[Source data]

________________________

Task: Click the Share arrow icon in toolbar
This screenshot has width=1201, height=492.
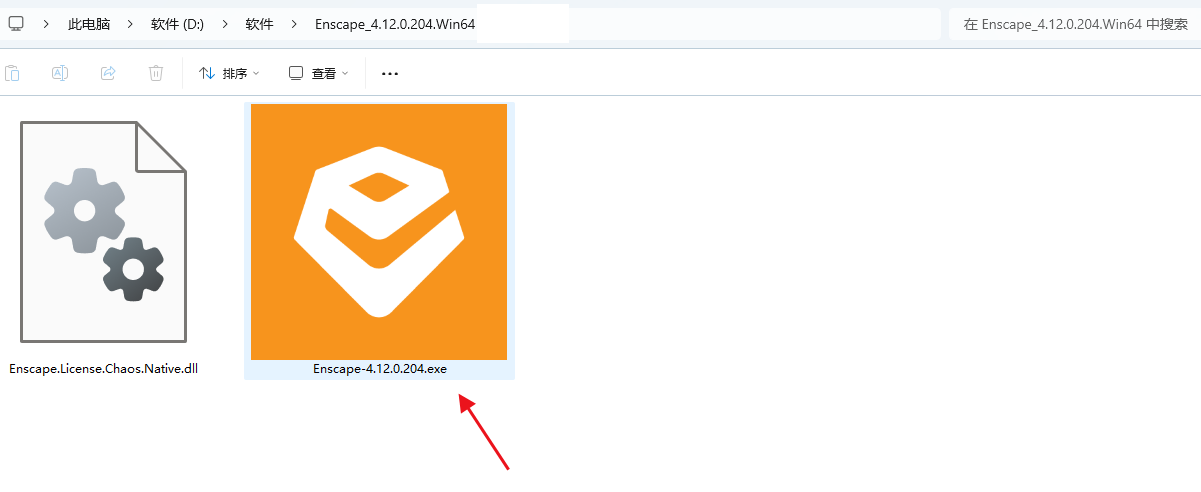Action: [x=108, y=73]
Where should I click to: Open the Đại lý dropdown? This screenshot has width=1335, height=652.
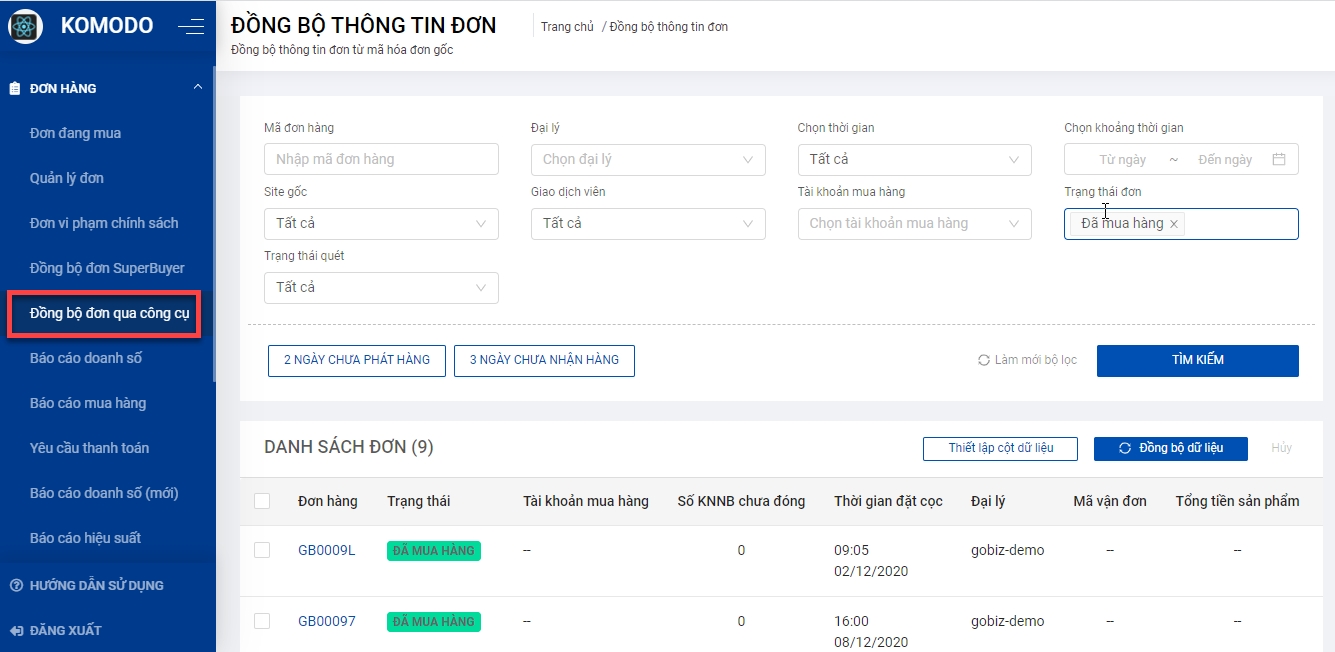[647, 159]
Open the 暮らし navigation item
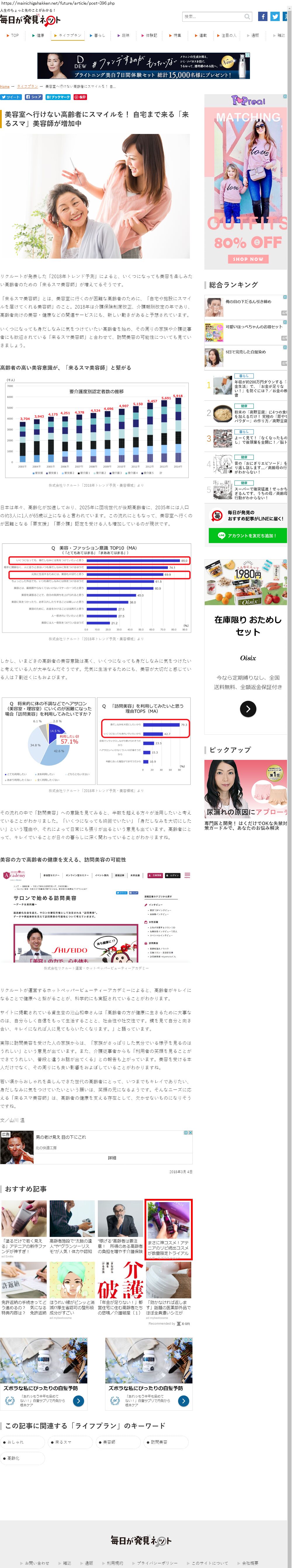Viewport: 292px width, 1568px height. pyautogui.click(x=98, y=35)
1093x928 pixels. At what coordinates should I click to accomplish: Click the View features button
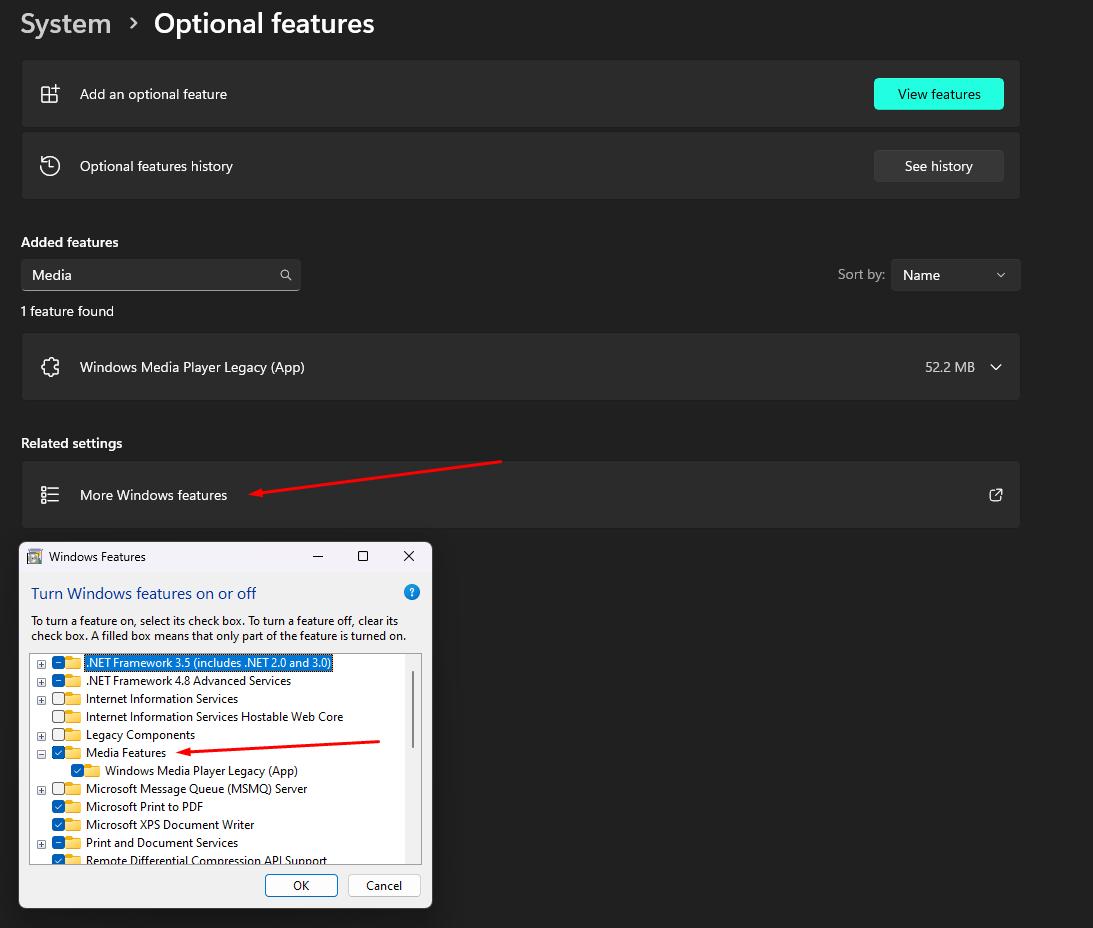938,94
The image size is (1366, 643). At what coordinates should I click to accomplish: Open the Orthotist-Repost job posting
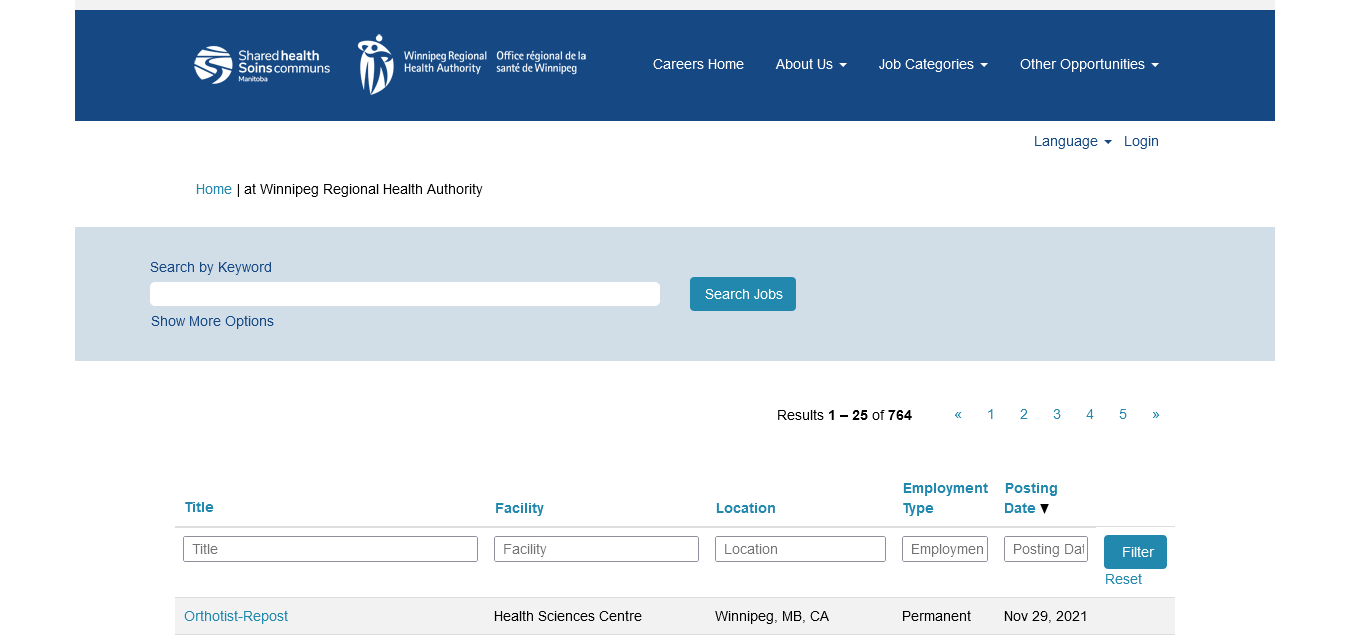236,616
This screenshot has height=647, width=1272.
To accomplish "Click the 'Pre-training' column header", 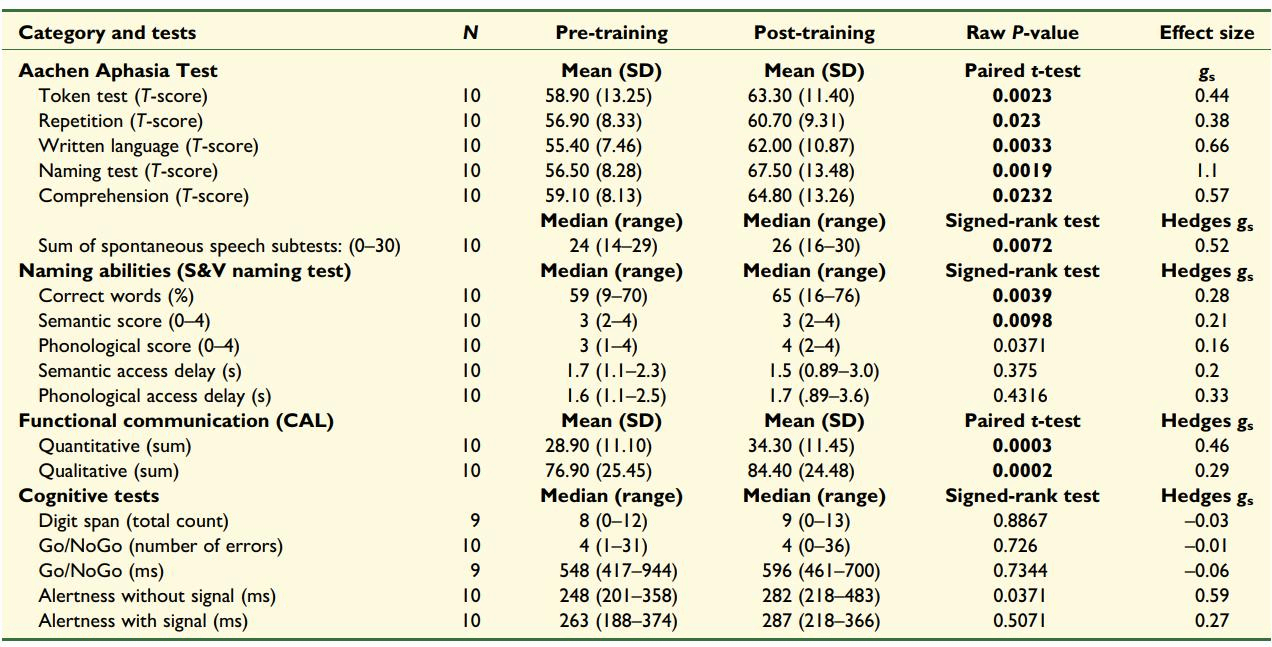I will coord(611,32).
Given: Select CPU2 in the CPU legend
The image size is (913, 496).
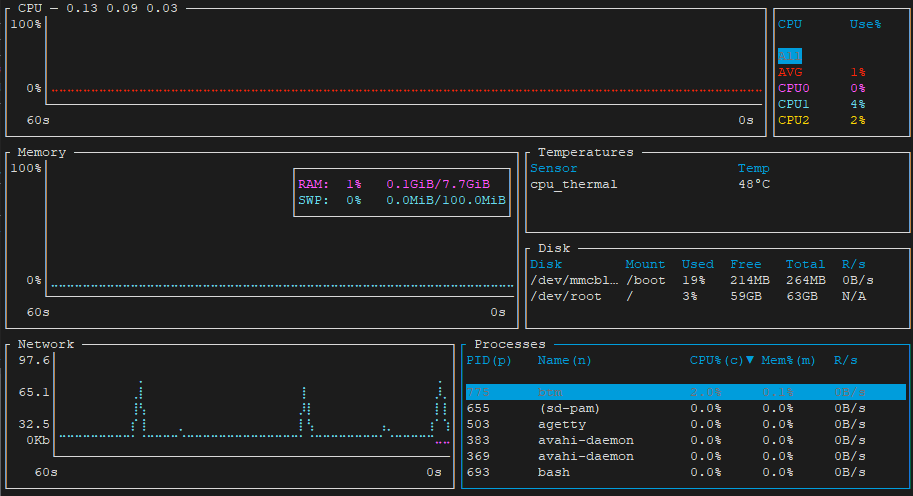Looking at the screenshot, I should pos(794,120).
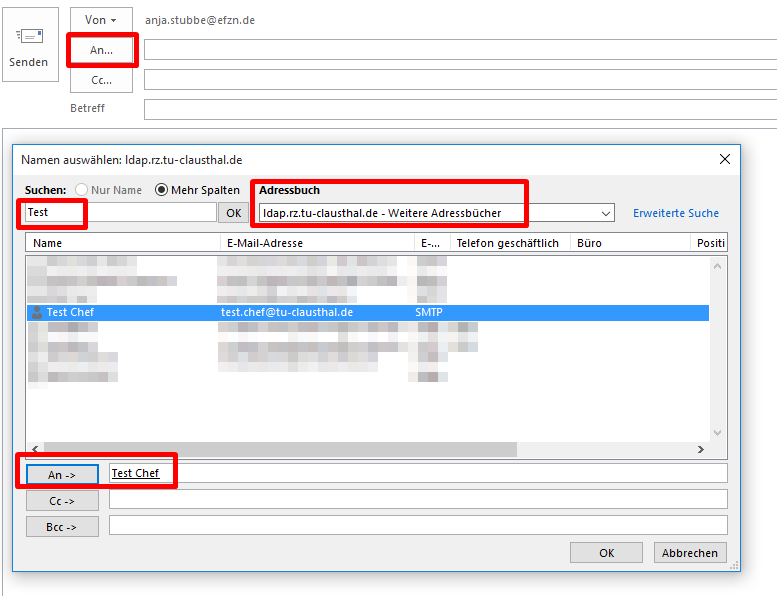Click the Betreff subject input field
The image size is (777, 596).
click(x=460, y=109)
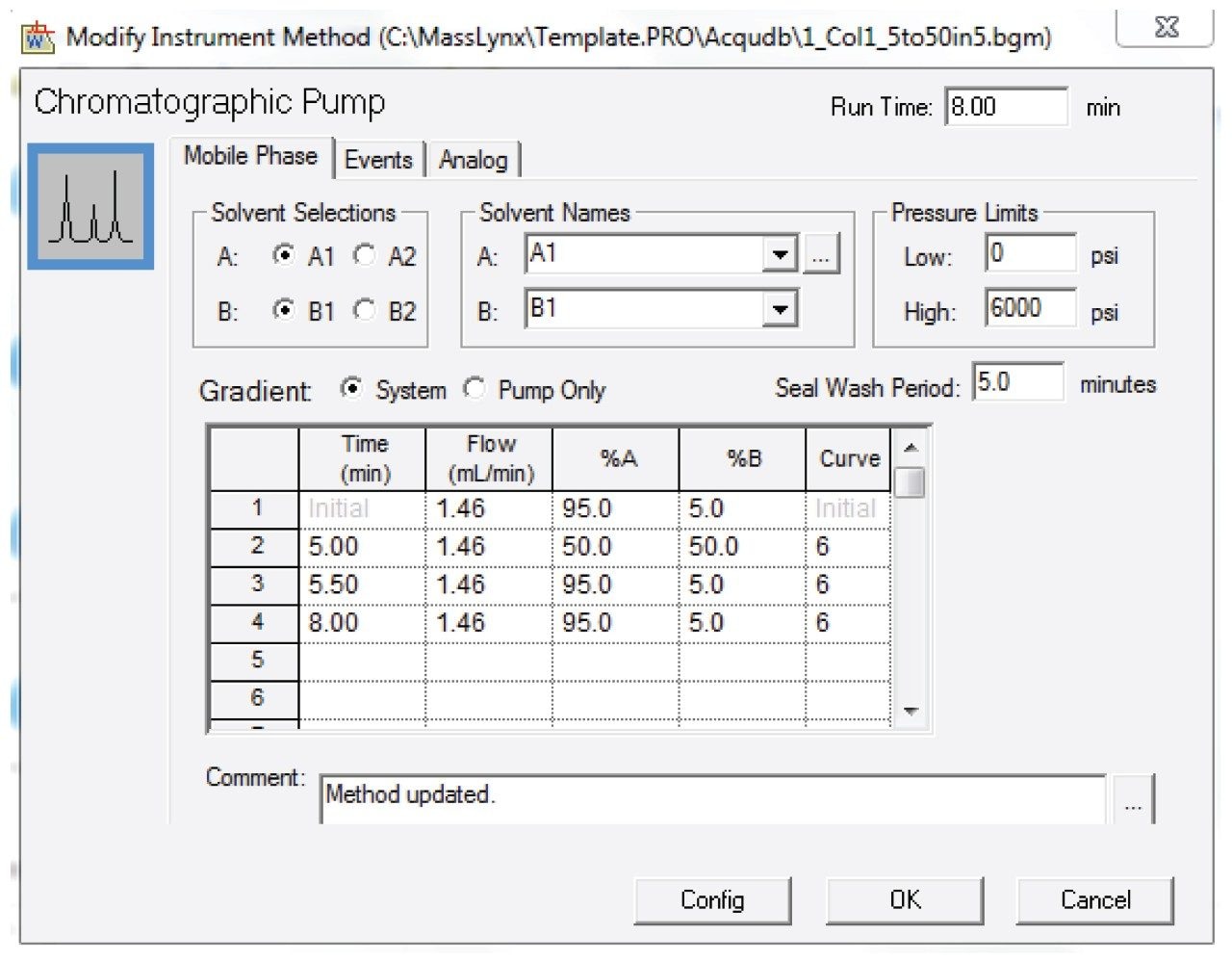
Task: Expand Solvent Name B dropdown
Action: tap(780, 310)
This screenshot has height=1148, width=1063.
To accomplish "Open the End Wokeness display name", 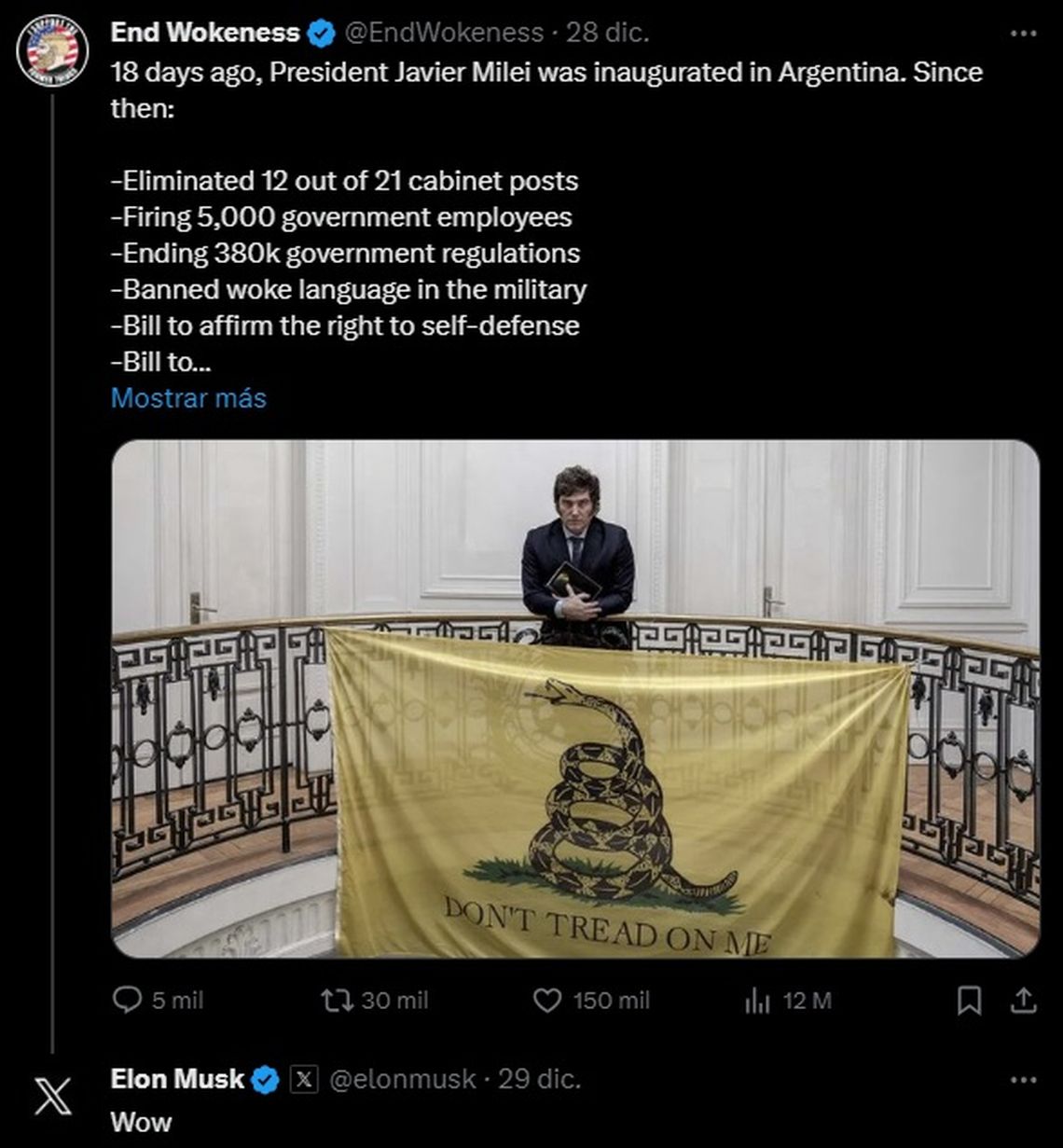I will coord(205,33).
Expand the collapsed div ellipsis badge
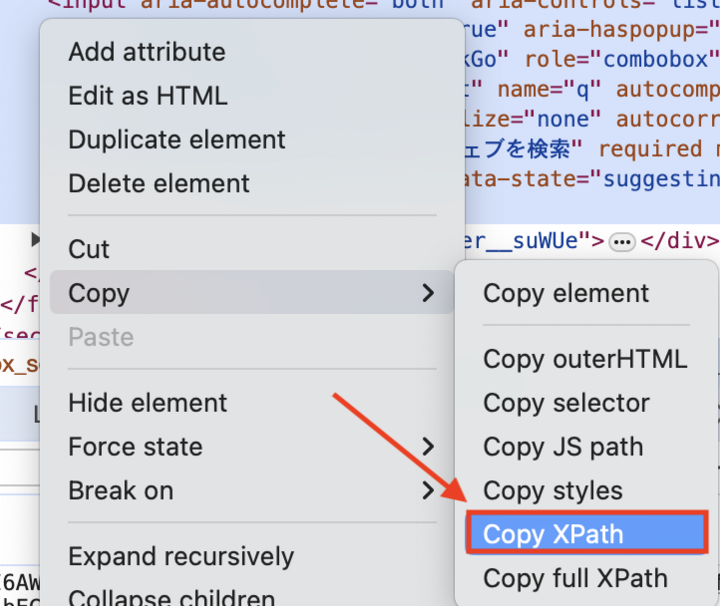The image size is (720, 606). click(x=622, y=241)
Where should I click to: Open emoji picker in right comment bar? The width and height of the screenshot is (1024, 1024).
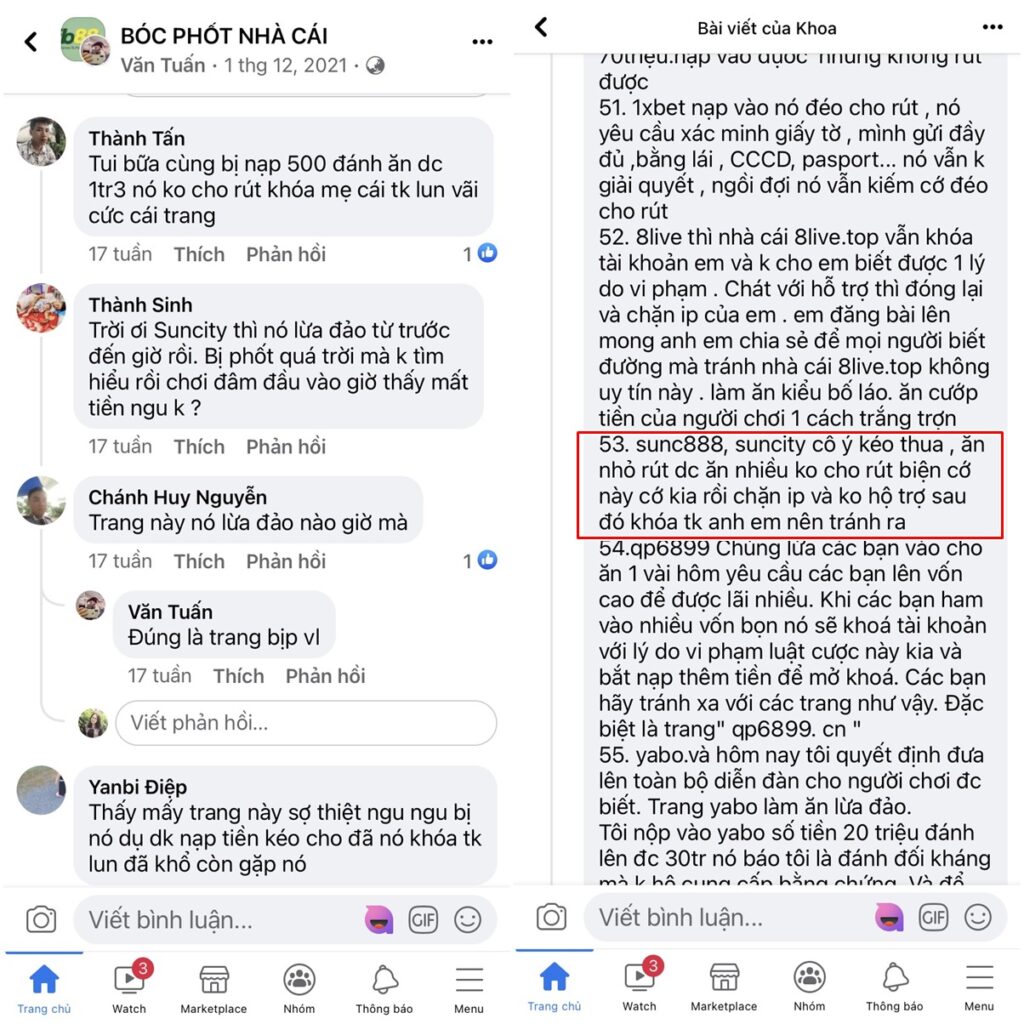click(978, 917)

________________________

What the task requires
Print exactly the lines above that run from the one with "This screenshot has width=1201, height=492." to the one with "This screenshot has height=647, width=1272.", both included. No pictures.

Exercise response
This screenshot has width=1201, height=492.
Action: [x=108, y=73]
Where should I click to: Open the Đại lý dropdown? This screenshot has width=1335, height=652.
[647, 159]
Open the 暮らし navigation item
Viewport: 292px width, 1568px height. pyautogui.click(x=98, y=35)
1093x928 pixels. At what coordinates should I click to accomplish: Click the View features button
938,94
The image size is (1366, 643). At what coordinates should I click to accomplish: Open the Orthotist-Repost job posting
236,616
This screenshot has height=647, width=1272.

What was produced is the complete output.